Startups are entrepreneurial organisations that aim to develop a repeatable, scalable and disruptive business (Blank & Dorf, 2012). These ventures require a significant amount of external funding in order to develop their innovative services or products. Startuppers spend most of their time working on their presentation skills, promoting the business ideas by leveraging on the image of a team capable of executing their projects in a trustworthy manner.

Startuppers seek to convince venture capitalists, angel investors and accelerators to provide them with the economic and cultural resources needed to develop their innovative services and products. But business growth cannot be based entirely on future cash flow. Startuppers need to consider other elements that will allow them to organise and plan their innovative economic activities. Through different communicative devices, such as pitch presentations, business plans and growth metrics, startuppers foster imagined economic futures in which their startups are qualified as high-reward businesses. The startup economy takes place in the present but is directed towards the future (Mische, 2009) and it is based on a ‘regime of hope’ (Martin, 2012). However, these future economic scenarios are also a source of radical uncertainty and are vulnerable to contradictions. Startups perform in technologically turbulent and innovative markets where customers, markets and other economic elements of businesses can be completely unknown (Casper, 2007; Ries, 2011).

This article critically investigates the production and circulation of imagined futures in the Italian food startup economy that create causal links to bridge the gap between the present economic scenario and possible future developments. This work was driven by three main research questions. Who are the economic actors that articulate discourses about future economies and through which strategies do they promote the circulation of these narratives in the online and offline domains? To what extent do imagined futures qualify the startups as potentially profitable businesses that can foster the creation of new markets? To what extent does the production and circulation of narratives about future economies foster the institutionalisation of a specific imaginary?

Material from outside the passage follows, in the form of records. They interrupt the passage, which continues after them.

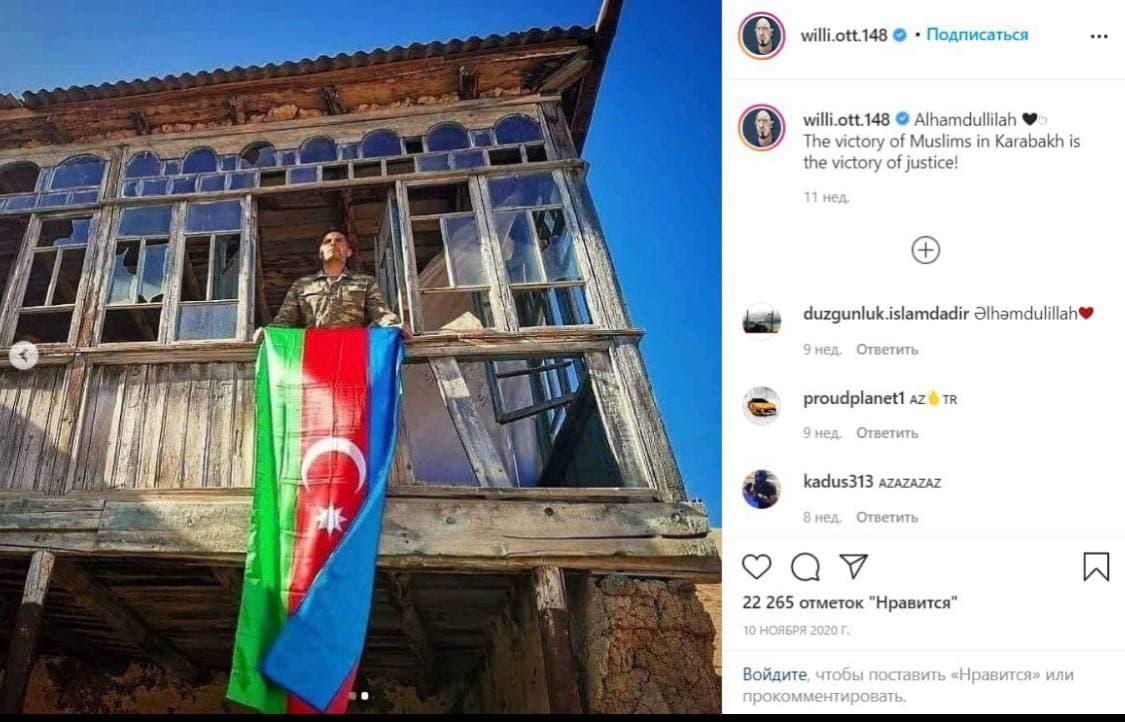Click the Подписаться follow button
Image resolution: width=1125 pixels, height=722 pixels.
point(976,34)
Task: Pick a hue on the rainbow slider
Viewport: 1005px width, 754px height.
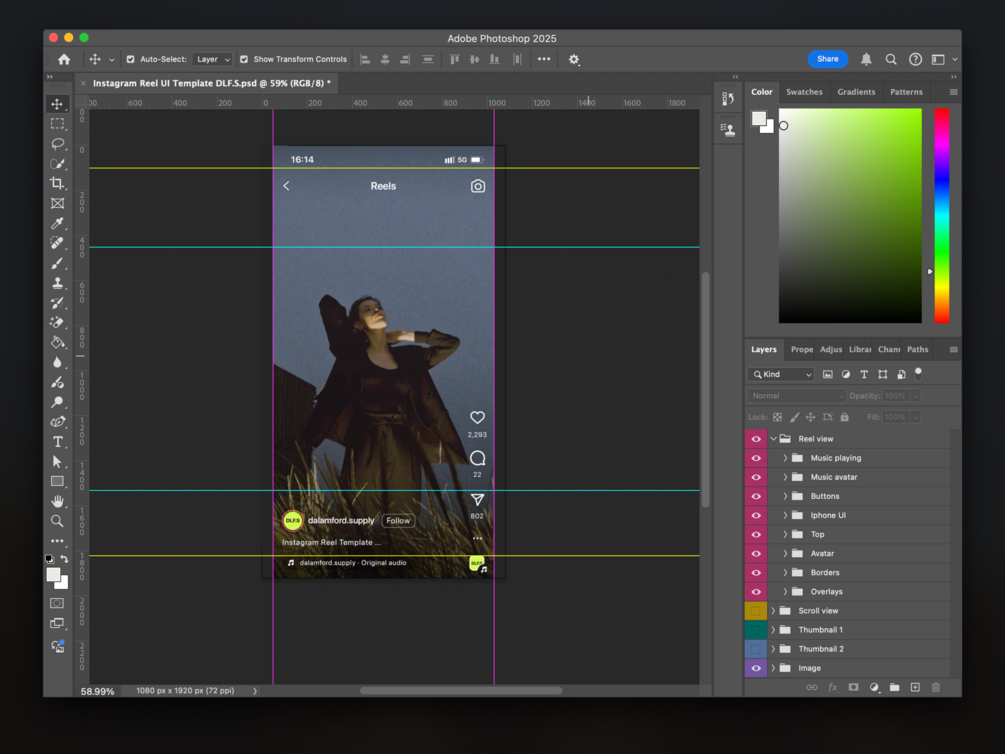Action: pyautogui.click(x=941, y=215)
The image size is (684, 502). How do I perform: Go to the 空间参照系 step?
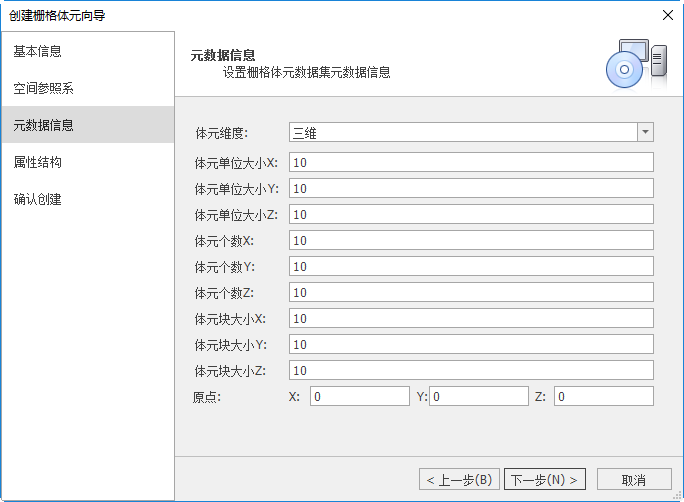coord(87,88)
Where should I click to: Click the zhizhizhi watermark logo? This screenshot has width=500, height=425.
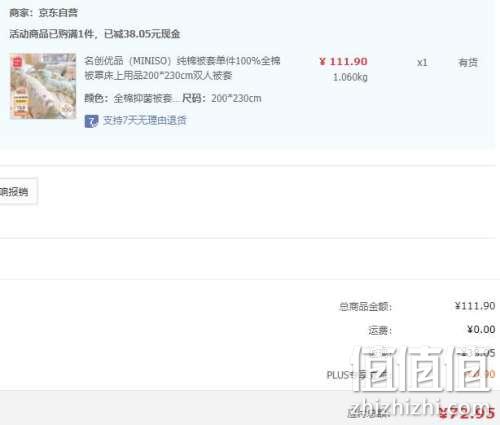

The theoretical cornerstones that supported this work concern two study areas within the sociological field. The imagined futures approach (Beckert, 2013, 2016) allows the framing of economic behaviours as a form of fictional expectations in uncertain economic contexts. The cultural political economy (Jessop & Oosterlynck, 2008) perspective explores the process through which imagined economies are discursively constituted and materially reproduced.